I joined a gym.


I signed the papers and handed them over.  This gym was perfectly situated by my work.  It’s a racquetball club, actually.  “Ok,” she scanned them.  I looked around. 

No underemployed gym rats and hardly any women.  Just a bunch of toned executive types paying racquetball while the ellipticals got dusty in the corner, and the fitness class I dropped in on?  I was half the class.  Perfect, I thought.  I can drop in after work, get in, get out.  No crowds, low rates because I have no desire to play racquetball.

The receptionist handed me my membership card.  “Would you like water, juice or beer?”


She pointed to the case.  “Water?  Juice?  Beer?”  She pulled out a Stone IPA, like she knew me. 

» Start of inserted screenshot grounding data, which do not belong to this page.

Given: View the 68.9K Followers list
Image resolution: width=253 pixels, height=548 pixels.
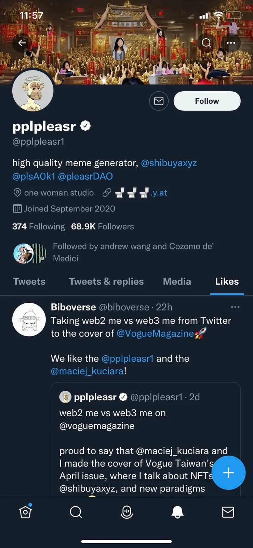Looking at the screenshot, I should 102,226.
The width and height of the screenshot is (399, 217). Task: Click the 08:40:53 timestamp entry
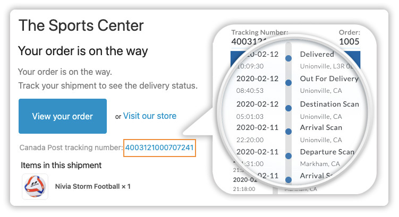click(250, 91)

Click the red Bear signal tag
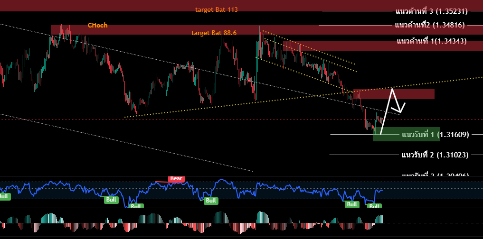coord(176,179)
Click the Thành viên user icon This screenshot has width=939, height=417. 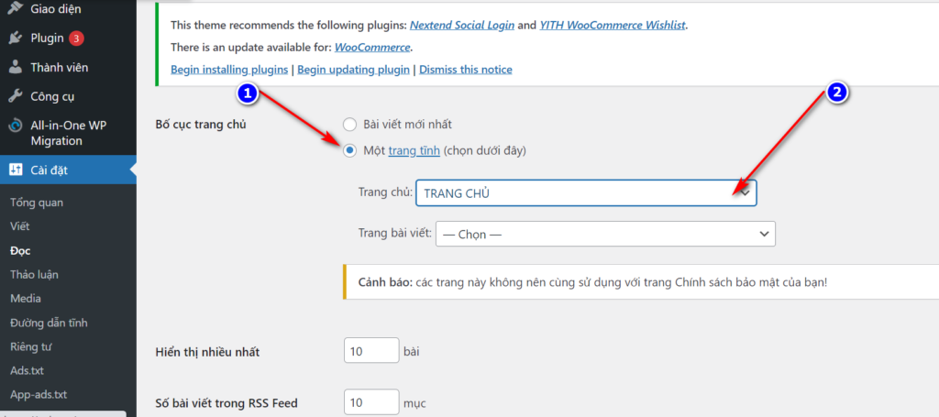(x=16, y=68)
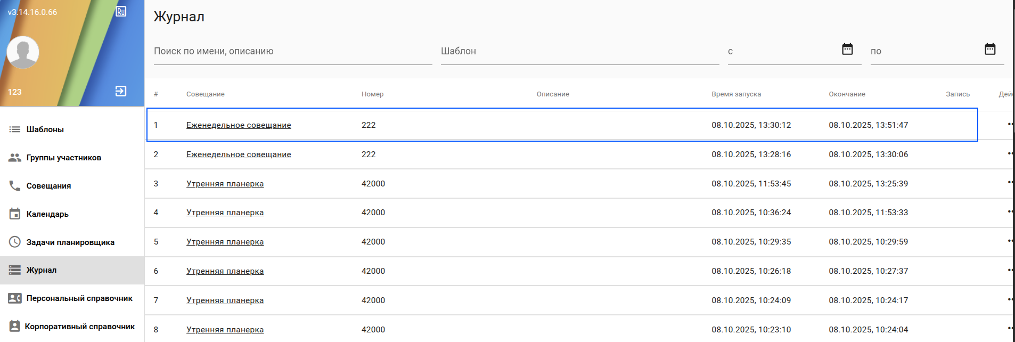This screenshot has width=1015, height=342.
Task: Open actions menu for row 2
Action: point(1009,153)
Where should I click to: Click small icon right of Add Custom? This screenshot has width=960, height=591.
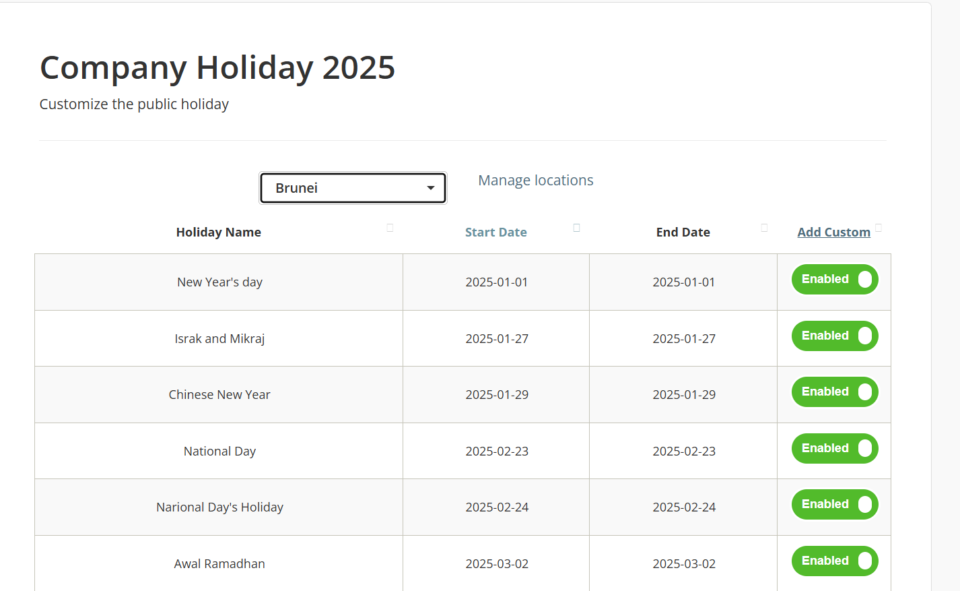tap(879, 228)
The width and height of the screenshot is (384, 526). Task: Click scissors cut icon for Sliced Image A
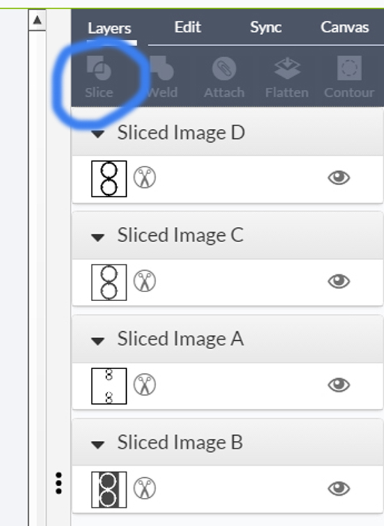145,385
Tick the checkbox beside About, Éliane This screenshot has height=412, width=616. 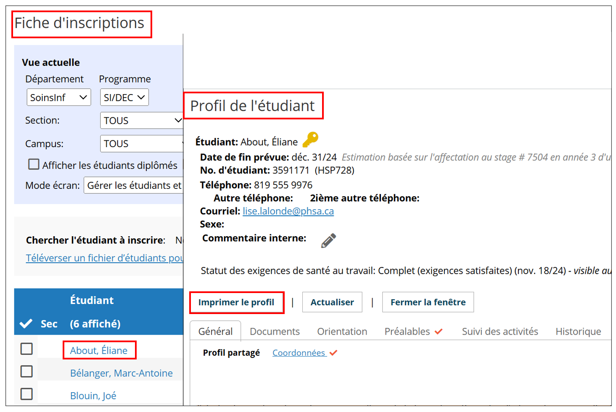coord(26,349)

I looked around.  A handsome 50-something fella winked at me as he walked past me, out the door to his BMW, throwing another look my way as he put the top down.

“Is this really a gym?”

“Sure” was her answer.

I went back again today.  As I was walking in, juggling a purse and gym bag, a woman, younger and thinner than me, held the door for me on her way out.  “Well aren’t you pretty!” she chirped.

I turned to the receptionist.  “This clearly isn’t a real gym.  It’s some sort of experiment.”

“Sign in here please?”



7 responses »

  1. No kidding – how do I join that gym! We just have row after row of cardio equipment that if you go between 5:00 – 7:00 PM you can’t find an empty one.

    • In my heart, you bet! Who wouldn’t want to live in a neighborhood called “Normal Heights!” Physically, nope. We do have a gym here that has a pizza delivered for members every month (rather nefarious I do believe). 24Hour Fitness isn’t that bad, they just don’t serve beer!